Peter Willendrup edited this page Nov 30, 2022 · 2 revisions

This document is WORK IN PROGRESS

General concepts

Concept Description
Compute section Section (containing one or more component codes) in the instrument performing calculations, either on CPU or in a GPU kernel
GPU kernel A GPU Compute Section. Section (containing one or more component codes) in the instrument performing calculations on GPU. In non-FUNNEL mode all components will be put in one GPU kernel, in FUNNEL mode multiple GPU kernels / Compute sections will run in succession, switching from GPU to CPU if needed.

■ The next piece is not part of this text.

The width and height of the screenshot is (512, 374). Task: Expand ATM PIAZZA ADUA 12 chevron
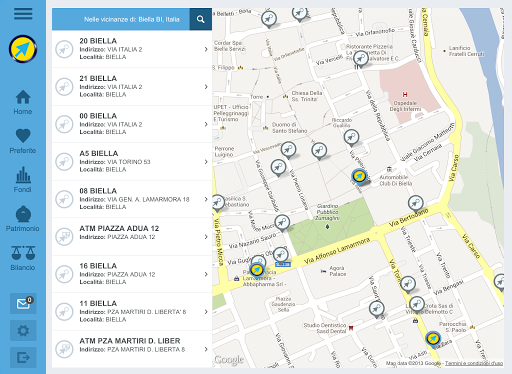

Parallelisation schemes and parallelisation control

Calculation modes, parallelism Description
non-FUNNEL mode (default) All TRACE code from all components is assembled in a single Compute section / GPU kernel. Each neutron thread is calculated from start to end of the instrument. On CPU this happens in series, on GPU in parallel.
FUNNEL mode Calculations are performed for a bunch of neutrons (size gpu_innerloop) within in multiple Compute sections / GPU kernels. Component code is put together in such sections until either a SPLIT occurs in the instrument or where passing from GPU to CPU or vice versa is needed, see CPU COMPONENT and NOACC
ncount Setting for the total number of particle histories to simulate through your instrument.
gpu_innerloop Used on GPU only. (Default and maximum: ~2e9, corresponding to MAX_INT. 2e9 is the maximum number of thread executions in a kernel running on your NVIDIA GPU). When ncount is higher than gpu_innerloop setting, a series of calculations each with gpu_innerloop threads will run in your GPU kernel(s).
numgangs Used on GPU only. (Default: 7813) Used to define the number of thread gangs used for parallelisation in your kernel(s), see explanation from the OpenACC course.
vecsize Used on GPU only. (Default: 128) Used to define the number of thread vectors used for parallelisation in your kernel(s), see explanation from the OpenACC course.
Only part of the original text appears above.